Título: Assistencialismo sobre rodas
Autor: Waleska Borges
Fonte: Jornal do Brasil, 28/03/2005, Rio, p. A13

Vereadores transportam doentes em ambulâncias de forma irregular e sobrecarregam hospitais de emergência

Ambulâncias e kombis têm sido usadas por vereadores e deputados para transportar, nem sempre de maneira correta, doentes para hospitais. Enquanto o Sistema de Atendimento Móvel de Urgência (Samu) não sai do papel, os parlamentares se dedicam ao assistencialismo com a ajuda de patrocinadores e recursos próprios. Em muitos casos, os veículos não estão adequadamente equipados, alertam representantes da classe médica, que afirmam ainda que a falta de triagem destes serviços superlota as unidades hospitalares e compromete o atendimento.

O presidente do Conselho Distrital de Saúde da Zona Oeste, Adelson Alípio, preocupa-se com a proliferação das ambulâncias sociais. Na maioria dos casos, os veículos são disponibilizados nos centros sociais dos parlamentares, que têm seus nomes estampados nas ambulâncias improvisadas. Segundo Alípio, sem equipamentos e profissionais treinados, há risco no transporte do paciente:

- O assistencialismo por parte dos parlamentares através destes veículos clandestinos mostra a fraqueza do poder público.

O presidente do Sindicato dos Médicos do Rio de Janeiro (SinMed), Jorge Darze, acredita que o transporte sem qualquer avaliação prévia contribui para o congestionamento do sistema de saúde.

- Os parlamentares são eleitos para legislar e apresentar projetos para que as pessoas não precisem desse tipo de atendimento.
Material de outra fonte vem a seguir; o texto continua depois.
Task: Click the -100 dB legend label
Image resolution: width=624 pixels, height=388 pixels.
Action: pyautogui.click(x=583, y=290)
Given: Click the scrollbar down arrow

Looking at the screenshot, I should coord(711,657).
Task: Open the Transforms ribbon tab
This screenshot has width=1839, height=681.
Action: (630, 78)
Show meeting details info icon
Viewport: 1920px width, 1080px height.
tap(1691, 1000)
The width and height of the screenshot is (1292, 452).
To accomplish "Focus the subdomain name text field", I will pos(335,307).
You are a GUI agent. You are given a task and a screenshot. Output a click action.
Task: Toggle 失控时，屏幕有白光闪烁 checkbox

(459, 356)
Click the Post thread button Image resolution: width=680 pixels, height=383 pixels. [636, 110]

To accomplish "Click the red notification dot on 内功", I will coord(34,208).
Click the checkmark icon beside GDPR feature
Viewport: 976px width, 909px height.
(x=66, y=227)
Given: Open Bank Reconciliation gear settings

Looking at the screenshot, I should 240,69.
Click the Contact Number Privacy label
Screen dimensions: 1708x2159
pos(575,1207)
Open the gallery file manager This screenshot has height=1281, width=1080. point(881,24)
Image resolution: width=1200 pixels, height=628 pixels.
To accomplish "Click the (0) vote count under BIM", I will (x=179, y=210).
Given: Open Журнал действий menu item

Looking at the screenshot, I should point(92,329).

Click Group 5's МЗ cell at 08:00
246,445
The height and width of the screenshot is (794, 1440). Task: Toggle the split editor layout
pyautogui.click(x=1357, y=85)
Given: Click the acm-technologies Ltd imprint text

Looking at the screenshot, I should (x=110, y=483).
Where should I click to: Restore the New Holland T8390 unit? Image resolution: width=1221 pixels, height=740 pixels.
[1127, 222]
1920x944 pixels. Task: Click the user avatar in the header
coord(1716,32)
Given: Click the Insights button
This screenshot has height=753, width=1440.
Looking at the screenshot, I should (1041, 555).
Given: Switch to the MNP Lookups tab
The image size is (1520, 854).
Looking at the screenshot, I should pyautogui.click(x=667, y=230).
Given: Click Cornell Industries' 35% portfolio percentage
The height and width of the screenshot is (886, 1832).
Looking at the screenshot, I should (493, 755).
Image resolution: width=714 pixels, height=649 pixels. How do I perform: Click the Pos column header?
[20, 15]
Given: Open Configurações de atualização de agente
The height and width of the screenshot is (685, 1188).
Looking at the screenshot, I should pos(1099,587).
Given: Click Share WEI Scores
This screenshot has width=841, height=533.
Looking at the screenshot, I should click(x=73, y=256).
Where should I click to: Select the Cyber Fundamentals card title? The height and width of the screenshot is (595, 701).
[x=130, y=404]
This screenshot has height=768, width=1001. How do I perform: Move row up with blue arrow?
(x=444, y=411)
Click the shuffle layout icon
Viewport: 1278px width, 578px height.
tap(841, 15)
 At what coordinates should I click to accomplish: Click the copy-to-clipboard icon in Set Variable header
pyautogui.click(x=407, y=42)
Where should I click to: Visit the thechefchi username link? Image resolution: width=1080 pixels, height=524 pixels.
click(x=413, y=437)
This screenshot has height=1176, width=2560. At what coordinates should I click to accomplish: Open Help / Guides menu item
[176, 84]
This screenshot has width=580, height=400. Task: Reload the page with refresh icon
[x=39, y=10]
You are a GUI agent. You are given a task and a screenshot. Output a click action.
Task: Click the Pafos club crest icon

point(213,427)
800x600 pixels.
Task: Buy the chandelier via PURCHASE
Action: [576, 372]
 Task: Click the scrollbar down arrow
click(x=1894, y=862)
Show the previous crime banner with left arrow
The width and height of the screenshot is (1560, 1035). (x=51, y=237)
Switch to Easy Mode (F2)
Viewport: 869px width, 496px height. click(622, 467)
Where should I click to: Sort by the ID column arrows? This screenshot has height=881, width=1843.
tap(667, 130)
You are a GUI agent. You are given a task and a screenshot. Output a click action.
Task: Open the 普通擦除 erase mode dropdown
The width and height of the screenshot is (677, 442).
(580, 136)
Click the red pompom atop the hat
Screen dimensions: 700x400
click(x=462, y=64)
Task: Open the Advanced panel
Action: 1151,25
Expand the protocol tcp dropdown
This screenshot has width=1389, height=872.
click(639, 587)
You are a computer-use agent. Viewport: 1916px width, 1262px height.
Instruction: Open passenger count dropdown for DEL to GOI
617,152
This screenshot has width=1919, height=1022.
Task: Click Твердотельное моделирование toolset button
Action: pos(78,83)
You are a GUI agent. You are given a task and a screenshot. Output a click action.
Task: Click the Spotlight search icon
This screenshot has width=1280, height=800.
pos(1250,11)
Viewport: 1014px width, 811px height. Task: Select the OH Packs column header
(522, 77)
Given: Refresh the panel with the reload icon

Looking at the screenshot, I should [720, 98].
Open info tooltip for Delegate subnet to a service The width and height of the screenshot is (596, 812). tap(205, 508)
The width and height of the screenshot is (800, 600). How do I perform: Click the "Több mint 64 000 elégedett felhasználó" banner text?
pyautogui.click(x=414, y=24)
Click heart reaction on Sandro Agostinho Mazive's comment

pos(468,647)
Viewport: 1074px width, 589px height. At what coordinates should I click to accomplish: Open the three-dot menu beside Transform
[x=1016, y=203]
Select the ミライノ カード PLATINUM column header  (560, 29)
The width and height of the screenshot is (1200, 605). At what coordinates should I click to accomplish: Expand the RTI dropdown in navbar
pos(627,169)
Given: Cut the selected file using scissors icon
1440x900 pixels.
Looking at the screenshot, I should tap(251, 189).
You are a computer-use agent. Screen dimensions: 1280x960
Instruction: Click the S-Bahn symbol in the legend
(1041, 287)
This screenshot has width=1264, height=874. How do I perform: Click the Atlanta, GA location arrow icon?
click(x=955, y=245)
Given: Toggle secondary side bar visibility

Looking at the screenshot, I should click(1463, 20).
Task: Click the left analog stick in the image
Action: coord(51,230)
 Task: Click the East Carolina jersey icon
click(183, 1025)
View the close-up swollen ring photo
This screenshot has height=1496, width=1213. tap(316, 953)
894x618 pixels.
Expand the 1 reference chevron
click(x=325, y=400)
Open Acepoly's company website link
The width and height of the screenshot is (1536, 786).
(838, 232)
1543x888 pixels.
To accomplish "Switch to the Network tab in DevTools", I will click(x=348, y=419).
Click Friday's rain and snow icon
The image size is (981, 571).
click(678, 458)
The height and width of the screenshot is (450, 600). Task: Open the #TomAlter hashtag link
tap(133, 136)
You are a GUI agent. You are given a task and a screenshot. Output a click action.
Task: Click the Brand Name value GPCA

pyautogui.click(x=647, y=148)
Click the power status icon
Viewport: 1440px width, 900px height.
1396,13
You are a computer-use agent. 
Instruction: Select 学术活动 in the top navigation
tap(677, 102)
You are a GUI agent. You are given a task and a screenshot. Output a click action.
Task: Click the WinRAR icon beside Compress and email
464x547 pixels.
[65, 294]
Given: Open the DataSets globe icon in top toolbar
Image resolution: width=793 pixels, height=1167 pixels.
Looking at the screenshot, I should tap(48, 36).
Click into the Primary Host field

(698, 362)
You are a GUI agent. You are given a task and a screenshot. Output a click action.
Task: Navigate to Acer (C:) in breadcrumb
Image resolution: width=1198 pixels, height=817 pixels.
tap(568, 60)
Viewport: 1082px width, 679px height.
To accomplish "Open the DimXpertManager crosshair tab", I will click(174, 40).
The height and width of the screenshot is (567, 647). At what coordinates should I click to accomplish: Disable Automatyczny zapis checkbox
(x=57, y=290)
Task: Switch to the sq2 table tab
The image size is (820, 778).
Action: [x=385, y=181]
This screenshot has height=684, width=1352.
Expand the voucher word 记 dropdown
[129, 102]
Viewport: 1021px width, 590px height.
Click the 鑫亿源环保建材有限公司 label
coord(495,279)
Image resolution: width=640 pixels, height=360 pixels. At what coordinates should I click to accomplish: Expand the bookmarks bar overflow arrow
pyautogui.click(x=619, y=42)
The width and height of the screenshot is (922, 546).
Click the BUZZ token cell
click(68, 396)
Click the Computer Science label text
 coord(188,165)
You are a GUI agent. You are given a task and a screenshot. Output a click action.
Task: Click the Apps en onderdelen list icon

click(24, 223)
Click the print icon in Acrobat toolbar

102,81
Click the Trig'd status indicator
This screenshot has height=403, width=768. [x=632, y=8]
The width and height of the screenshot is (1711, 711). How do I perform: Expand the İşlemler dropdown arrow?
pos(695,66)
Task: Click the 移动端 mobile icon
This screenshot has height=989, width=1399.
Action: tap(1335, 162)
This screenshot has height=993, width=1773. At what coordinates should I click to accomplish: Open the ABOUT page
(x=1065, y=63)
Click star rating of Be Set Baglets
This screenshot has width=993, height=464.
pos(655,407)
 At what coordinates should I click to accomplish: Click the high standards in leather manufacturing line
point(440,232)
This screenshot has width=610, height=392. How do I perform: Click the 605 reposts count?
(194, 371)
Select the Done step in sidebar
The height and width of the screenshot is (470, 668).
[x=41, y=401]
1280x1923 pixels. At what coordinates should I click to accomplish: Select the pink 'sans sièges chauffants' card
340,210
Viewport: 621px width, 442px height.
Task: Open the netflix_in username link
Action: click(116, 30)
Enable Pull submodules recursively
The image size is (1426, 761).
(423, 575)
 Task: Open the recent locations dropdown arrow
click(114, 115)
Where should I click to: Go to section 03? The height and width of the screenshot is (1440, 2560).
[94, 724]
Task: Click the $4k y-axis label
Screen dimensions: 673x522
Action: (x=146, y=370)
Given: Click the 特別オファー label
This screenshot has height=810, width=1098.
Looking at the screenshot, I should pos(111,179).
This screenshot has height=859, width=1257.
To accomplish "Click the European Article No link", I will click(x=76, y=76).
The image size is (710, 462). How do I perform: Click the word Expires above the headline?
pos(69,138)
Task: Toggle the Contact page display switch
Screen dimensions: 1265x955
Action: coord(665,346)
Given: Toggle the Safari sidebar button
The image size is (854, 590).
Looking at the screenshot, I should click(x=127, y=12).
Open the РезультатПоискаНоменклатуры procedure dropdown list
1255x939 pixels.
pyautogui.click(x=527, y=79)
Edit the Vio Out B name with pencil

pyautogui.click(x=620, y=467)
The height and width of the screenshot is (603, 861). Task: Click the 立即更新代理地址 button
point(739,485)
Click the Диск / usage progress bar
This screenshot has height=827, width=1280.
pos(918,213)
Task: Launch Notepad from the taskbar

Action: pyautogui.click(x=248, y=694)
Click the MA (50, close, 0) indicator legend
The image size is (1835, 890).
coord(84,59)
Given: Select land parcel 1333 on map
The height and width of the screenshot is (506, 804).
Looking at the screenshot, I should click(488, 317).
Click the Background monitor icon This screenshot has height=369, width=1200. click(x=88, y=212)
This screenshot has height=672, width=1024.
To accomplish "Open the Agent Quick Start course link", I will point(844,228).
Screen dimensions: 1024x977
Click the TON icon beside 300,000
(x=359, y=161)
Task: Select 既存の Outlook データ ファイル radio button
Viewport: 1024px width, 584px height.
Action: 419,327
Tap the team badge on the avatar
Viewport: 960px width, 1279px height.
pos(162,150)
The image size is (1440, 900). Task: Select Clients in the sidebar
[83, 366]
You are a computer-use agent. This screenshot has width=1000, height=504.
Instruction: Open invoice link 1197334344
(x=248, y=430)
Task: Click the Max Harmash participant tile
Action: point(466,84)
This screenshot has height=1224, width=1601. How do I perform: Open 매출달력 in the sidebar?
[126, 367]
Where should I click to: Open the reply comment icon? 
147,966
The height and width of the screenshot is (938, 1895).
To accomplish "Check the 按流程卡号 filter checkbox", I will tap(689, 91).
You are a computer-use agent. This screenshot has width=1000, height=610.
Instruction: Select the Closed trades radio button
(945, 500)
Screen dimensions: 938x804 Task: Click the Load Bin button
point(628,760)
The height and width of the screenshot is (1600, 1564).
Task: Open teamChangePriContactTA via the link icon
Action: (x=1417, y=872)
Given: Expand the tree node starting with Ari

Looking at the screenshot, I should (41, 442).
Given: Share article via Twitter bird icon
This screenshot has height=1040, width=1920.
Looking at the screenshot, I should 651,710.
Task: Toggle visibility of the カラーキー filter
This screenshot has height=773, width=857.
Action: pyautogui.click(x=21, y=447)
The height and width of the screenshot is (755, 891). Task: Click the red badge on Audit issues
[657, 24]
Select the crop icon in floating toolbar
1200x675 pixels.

Além disso, esses veículos viram outdoors circulantes - enfatiza Darze.

O médico Aloísio Tibiriçá, coordenador de saúde pública do Conselhor Regional de Medicina do Rio de Janeiro (Cremerj), diz que é comum a remoção de pacientes em veículos de deputados e vereadores:

- Em geral, estes veículos são praticamente clandestinos e não fazem parte do registro oficial de ambulâncias na Vigilância Sanitária Estadual.

O coronel Marcelo Domingues Canetti, comandante do Grupamento de Socorro de Emergência (GSE) - unidade especializada do Corpo de Bombeiros - explica que os serviços de transportes de urgência e emergência têm de cumprir as normas regulamentadas pela portaria 2048, de novembro de 2002, do Ministério da Saúde, por exemplo cadastrando o veículo junto aos Sistema Único de Saúde (SUS).

Os vereadores não se constrangem com o trabalho de assistencialismo. De acordo com levantamento do Conselho Municipal de Saúde, pelo menos 15 deles têm ambulâncias no Rio. Segundo o vereador Jorge Babu (sem partido), ele tem três ambulâncias para prestar ajuda à população. Por dia, são atendidas cerca de 10 pessoas.

- Se não houvesse este socorro, as pessoas acabariam morrendo. Mantemos este serviço com sacrifício, muitas vezes, compramos gasolina com dinheiro do próprio bolso - argumenta Babu informando que os condutores dos veículos têm curso de primeiros socorros.

O vereador Chiquinho Brazão (PMDB) conta que, junto ao deputado Domingos Brazão (PMDB), tem oito ambulâncias para atender moradores de Jacarepaguá, Bento Ribeiro e São João de Meriti. Ele diz que a crise na saúde aumentou a procura pelo serviço.

- Na ausência do poder público, alguém tem que atuar. O problema existe e as pessoas precisam ser removidas. Se não tivesse a ambulância, elas iriam de trem, caminhão ou ônibus - defende o vereador, enfatizando que não exige o título de eleitor para prestar o serviço.

Em Campo Grande, o centro social da vereadora Lúcia Helena Pinto, a Lucinha, (PSDB), fica a menos de 50 metros do Hospital Rocha Faria. Segundo moradores do bairro, ela presta ajuda à população com ambulâncias. A vereadora não foi encontrada pelo JB.

O vereador Marcelino D'Almeida (PFL) tem um centro médico em Realengo. O local presta atendimentos de clínica geral e fisioterapia, principalmente para pessoas idosas.

- A população cresce e está cada vez mais humilde. Não podemos brincar com a vida das pessoas - diz Marcelino.

Apesar das informações dos vereadores, o prefeito Cesar Maia declarou não conhecer parlamentares com ambulâncias no Rio. ''Na Baixada há muitos'', acrescentou.

- Este é um problema superado, pois o Ministério da Saúde assumiu um programa que criou - argumentou o prefeito.